Le obedezco y me levanto de la silla, intentando mantener el equilibrio en los tacones de multimillonaria en los que me he tenido que subir. Le decico una última mirada a McOwell antes de salir de la sala. Se está frotando las sienes con los dedos pulgar e índice de una mano mientras su superior le dice que está suspendido por un tiempo indefinido, que le entregue el arma, la placa y todo eso. Lo típico.

Y este es nuestro trabajo, recibimos denuncias de este tipo de acciones ilegales a nuestra oficina. Esas denuncias las suelen elaborar miembros de equipos que se sienten impotentes al no poder hacer nada ante dichas acciones corruptas de sus superiores. Es entonces cuando hacemos una investigación durante varias semanas a esa persona, investigamos todos sus movimientos, acciones y vida personal y elaboramos un plan en el cual participamos una o dos personas del equipo como cebo. Esta vez ha sido la primera que me ha tocado de cebo principal, es decir, hasta antes había hecho de cebo de apoyo actuando como sospechosa número dos o como familiar de la víctima cuando los tipos a los que investigábamos eran más listos e inteligentes que McOwell. Este caso ha sido más fácil y rápido. Ahora mismo estamos en Los Ángeles pero hemos llegado a estar en Nueva Jersey, Atlanta e incluso Washington. Es una locura, llevo sólo seis meses en este equipo y ya me he recorrido medio país.

Cuando entramos en la oficina que los agentes de McOwen nos han prestado para establecer nuestra centralita, la primera que me recibe es Cathy con un abrazo.

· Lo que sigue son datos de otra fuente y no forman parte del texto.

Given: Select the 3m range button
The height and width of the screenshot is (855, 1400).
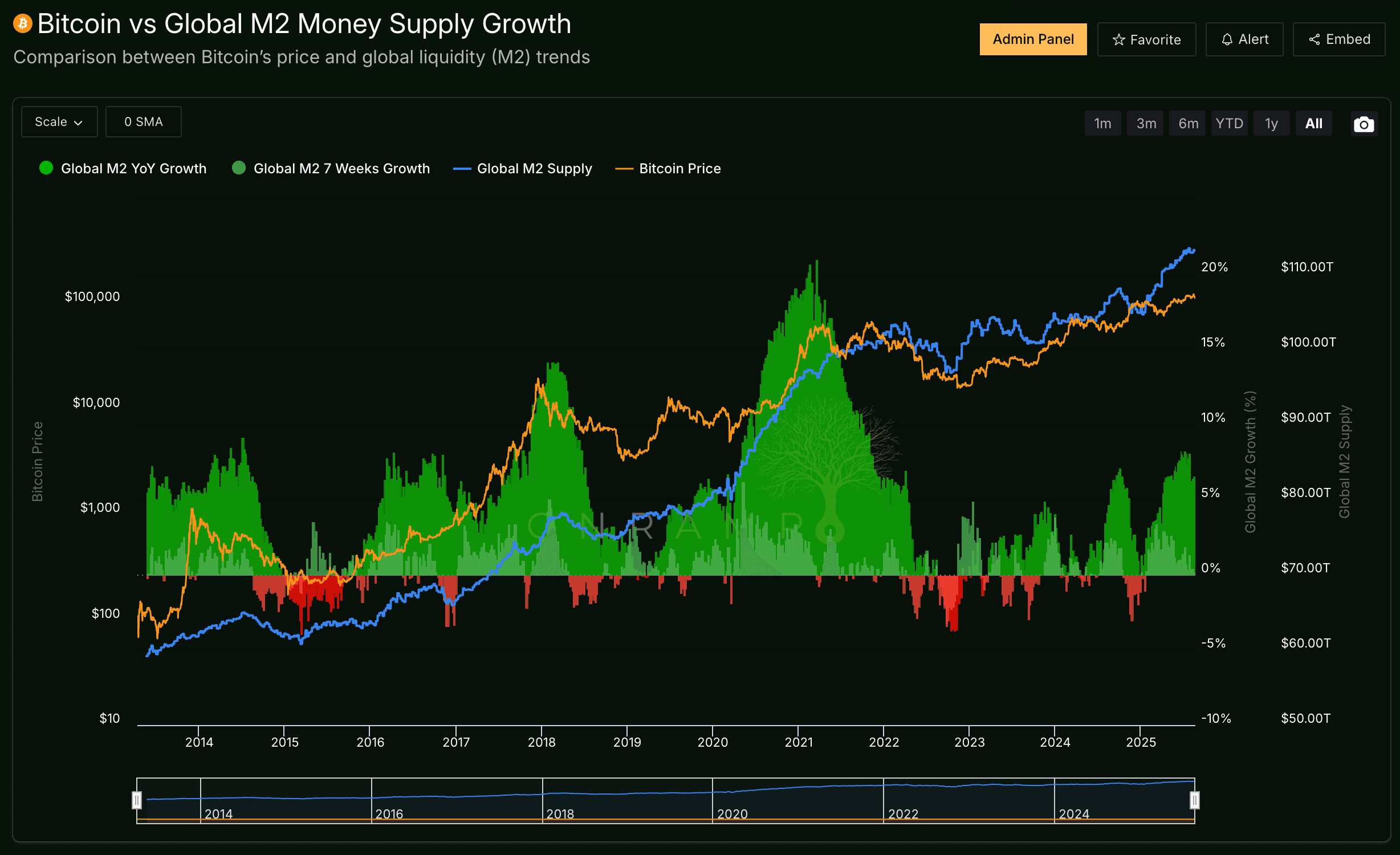Looking at the screenshot, I should pyautogui.click(x=1146, y=124).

-¡Muy bien mi niña! Tu primer caso como cebo principal y consigues una buena confesión.

Cathy es quien me ha disfrazado de millonaria. Tiene el mismo acento marroquí de Medi. Es un poco más bajita que yo, con el pelo corto y negro y tiene un tono de piel algo más oscuro que el mío. Yo para ella soy como la hija que siempre quiso tener, aunque resulta irónico porque solo nos llevamos unos tres años. Yo a ella la considero más bien como la hermana mayor que nunca tuve. Cathy es una gran mujer, muy profesional en su trabajo y con un sentido del humor que me encanta y que según ella gusta a pocos. No es que haya tenido grandes amistades en mi vida, pero entre cathy y yo se ha creado un vinculo extraño en los últimos meses que me hace considerarla como una de esas amigas que se cuentan con los dedos de una mano, de esas en las que confías plenamente.

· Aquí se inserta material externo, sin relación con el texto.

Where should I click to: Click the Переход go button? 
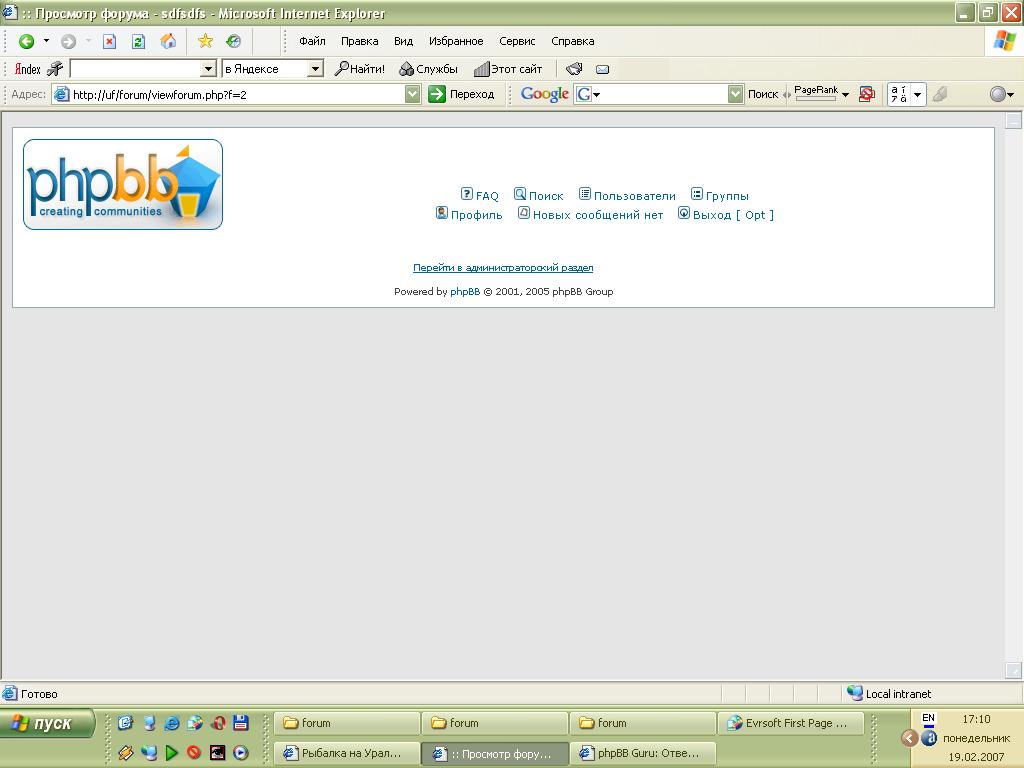pos(461,94)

-No le digas eso anda, que se va a acabar creyendo que lo hace bien.

Es Donald, un chico rubito guaperas que no pasa los veinticinco. Es el único americano a parte de mí que hay en el equipo. Donald es el pequeño genio del grupo, el que se encarga de conseguir la mayor información posible de los casos y el que participa mayormente en la elaboración de los planes de los casos. Este chico llegará lejos.

-Lo has hecho muy bien Teresita.- me dice con una sonrisa.

-No me llames así, capullo.- sabe la rabia que me da que me llame así. Hay ocasiones en las que parece que hemos vuelto al colegio.

-¡Uy! Cuidado que gata saca uñas.

Es Bogda, con su acento polaco. A pesar de llevar cinco años en América no domina plenamente el inglés. Se suele dejar por el camino un par de preposiciones y determinantes a la hora de hablar. En cuando a Bogda, es más alta que yo, es una mujer grandullona blanca de piel, de ojos claros y con el pelo algo más largo y de color caramelo. Ella es una hacker capaz de acceder a cualquier ordenador y sacar cualquier documento simplemente sentándose ante el ordenador y escribiendo códigos durante horas.

-Lo has hecho muy bien Teresa.

-Gracias Bogda.

-Bueno chicos, tenemos que recoger todo esto y empezar a hacer el papeleo ya si queremos llegar hoy a casa y dormir en nuestras camas esta noche. Ve y quítate esa ropa de millonaria, anda.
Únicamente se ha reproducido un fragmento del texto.